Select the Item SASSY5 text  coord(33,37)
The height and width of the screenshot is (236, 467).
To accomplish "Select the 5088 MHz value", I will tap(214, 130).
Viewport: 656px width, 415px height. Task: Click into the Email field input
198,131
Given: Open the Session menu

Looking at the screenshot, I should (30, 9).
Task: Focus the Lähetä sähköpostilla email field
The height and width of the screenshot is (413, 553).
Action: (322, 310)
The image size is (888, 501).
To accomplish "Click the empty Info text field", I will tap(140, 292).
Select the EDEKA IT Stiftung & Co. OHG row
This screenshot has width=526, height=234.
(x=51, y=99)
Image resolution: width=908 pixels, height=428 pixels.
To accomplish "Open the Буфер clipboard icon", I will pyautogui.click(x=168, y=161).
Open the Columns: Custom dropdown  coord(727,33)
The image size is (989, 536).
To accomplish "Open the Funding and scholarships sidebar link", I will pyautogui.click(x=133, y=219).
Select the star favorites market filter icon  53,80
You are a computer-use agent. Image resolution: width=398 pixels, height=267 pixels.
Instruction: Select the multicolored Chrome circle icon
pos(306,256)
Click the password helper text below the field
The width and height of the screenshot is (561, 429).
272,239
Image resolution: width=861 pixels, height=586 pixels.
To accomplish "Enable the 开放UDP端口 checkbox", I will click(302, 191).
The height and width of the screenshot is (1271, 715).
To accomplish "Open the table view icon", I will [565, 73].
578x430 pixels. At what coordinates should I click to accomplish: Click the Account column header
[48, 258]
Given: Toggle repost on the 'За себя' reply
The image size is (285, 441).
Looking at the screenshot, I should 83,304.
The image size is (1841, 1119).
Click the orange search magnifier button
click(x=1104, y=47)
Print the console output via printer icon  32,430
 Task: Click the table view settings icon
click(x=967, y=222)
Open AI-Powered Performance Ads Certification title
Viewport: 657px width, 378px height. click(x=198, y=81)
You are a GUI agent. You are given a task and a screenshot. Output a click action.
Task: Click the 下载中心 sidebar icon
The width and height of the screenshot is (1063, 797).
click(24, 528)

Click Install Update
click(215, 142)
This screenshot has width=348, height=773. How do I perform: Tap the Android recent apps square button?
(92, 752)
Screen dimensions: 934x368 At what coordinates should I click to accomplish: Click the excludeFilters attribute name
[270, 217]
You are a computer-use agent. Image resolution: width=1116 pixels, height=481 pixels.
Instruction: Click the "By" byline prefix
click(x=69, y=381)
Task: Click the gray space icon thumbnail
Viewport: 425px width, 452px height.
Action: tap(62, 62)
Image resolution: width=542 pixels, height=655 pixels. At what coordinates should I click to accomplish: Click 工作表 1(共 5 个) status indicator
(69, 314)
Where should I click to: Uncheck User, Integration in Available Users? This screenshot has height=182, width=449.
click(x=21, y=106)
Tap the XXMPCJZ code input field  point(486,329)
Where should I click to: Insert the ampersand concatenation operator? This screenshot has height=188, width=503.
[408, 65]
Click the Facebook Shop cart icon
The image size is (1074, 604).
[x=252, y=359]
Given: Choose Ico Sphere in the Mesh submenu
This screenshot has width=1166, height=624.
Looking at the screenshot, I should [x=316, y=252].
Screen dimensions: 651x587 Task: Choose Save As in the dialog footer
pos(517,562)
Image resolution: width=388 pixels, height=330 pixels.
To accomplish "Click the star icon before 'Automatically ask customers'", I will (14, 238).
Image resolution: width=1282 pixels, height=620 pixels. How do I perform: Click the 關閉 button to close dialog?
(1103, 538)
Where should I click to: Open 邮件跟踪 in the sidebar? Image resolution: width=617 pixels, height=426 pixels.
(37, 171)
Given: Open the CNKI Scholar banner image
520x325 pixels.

* About this exercise: Each entry given above is to be duplicated exactly.

* Written solution:
Select the Item SASSY5 text  coord(33,37)
The height and width of the screenshot is (236, 467).
To accomplish "Select the 5088 MHz value", I will tap(214, 130).
Viewport: 656px width, 415px height. Task: Click into the Email field input
198,131
Given: Open the Session menu

Looking at the screenshot, I should (30, 9).
Task: Focus the Lähetä sähköpostilla email field
The height and width of the screenshot is (413, 553).
Action: (322, 310)
The image size is (888, 501).
To accomplish "Click the empty Info text field", I will tap(140, 292).
Select the EDEKA IT Stiftung & Co. OHG row
This screenshot has width=526, height=234.
(x=51, y=99)
Image resolution: width=908 pixels, height=428 pixels.
To accomplish "Open the Буфер clipboard icon", I will pyautogui.click(x=168, y=161).
Open the Columns: Custom dropdown  coord(727,33)
The image size is (989, 536).
To accomplish "Open the Funding and scholarships sidebar link", I will pyautogui.click(x=133, y=219).
Select the star favorites market filter icon  53,80
You are a computer-use agent. Image resolution: width=398 pixels, height=267 pixels.
Instruction: Select the multicolored Chrome circle icon
pos(306,256)
Click the password helper text below the field
The width and height of the screenshot is (561, 429).
272,239
Image resolution: width=861 pixels, height=586 pixels.
To accomplish "Enable the 开放UDP端口 checkbox", I will click(302, 191).
The height and width of the screenshot is (1271, 715).
To accomplish "Open the table view icon", I will [565, 73].
578x430 pixels. At what coordinates should I click to accomplish: Click the Account column header
[48, 258]
Given: Toggle repost on the 'За себя' reply
The image size is (285, 441).
Looking at the screenshot, I should 83,304.
The image size is (1841, 1119).
Click the orange search magnifier button
click(x=1104, y=47)
Print the console output via printer icon  32,430
 Task: Click the table view settings icon
click(x=967, y=222)
Open AI-Powered Performance Ads Certification title
Viewport: 657px width, 378px height. click(x=198, y=81)
You are a GUI agent. You are given a task and a screenshot. Output a click action.
Task: Click the 下载中心 sidebar icon
The width and height of the screenshot is (1063, 797).
click(24, 528)

Click Install Update
click(215, 142)
This screenshot has width=348, height=773. How do I perform: Tap the Android recent apps square button?
(92, 752)
Screen dimensions: 934x368 At what coordinates should I click to accomplish: Click the excludeFilters attribute name
[270, 217]
You are a computer-use agent. Image resolution: width=1116 pixels, height=481 pixels.
Instruction: Click the "By" byline prefix
click(x=69, y=381)
Task: Click the gray space icon thumbnail
Viewport: 425px width, 452px height.
Action: tap(62, 62)
Image resolution: width=542 pixels, height=655 pixels. At what coordinates should I click to accomplish: Click 工作表 1(共 5 个) status indicator
(69, 314)
Where should I click to: Uncheck User, Integration in Available Users? This screenshot has height=182, width=449.
click(x=21, y=106)
Tap the XXMPCJZ code input field  point(486,329)
Where should I click to: Insert the ampersand concatenation operator? This screenshot has height=188, width=503.
[408, 65]
Click the Facebook Shop cart icon
The image size is (1074, 604).
[x=252, y=359]
Given: Choose Ico Sphere in the Mesh submenu
This screenshot has width=1166, height=624.
Looking at the screenshot, I should [x=316, y=252].
Screen dimensions: 651x587 Task: Choose Save As in the dialog footer
pos(517,562)
Image resolution: width=388 pixels, height=330 pixels.
To accomplish "Click the star icon before 'Automatically ask customers'", I will (14, 238).
Image resolution: width=1282 pixels, height=620 pixels. How do I perform: Click the 關閉 button to close dialog?
(1103, 538)
Where should I click to: Open 邮件跟踪 in the sidebar? Image resolution: width=617 pixels, height=426 pixels.
(37, 171)
Given: Open the CNKI Scholar banner image
520x325 pixels.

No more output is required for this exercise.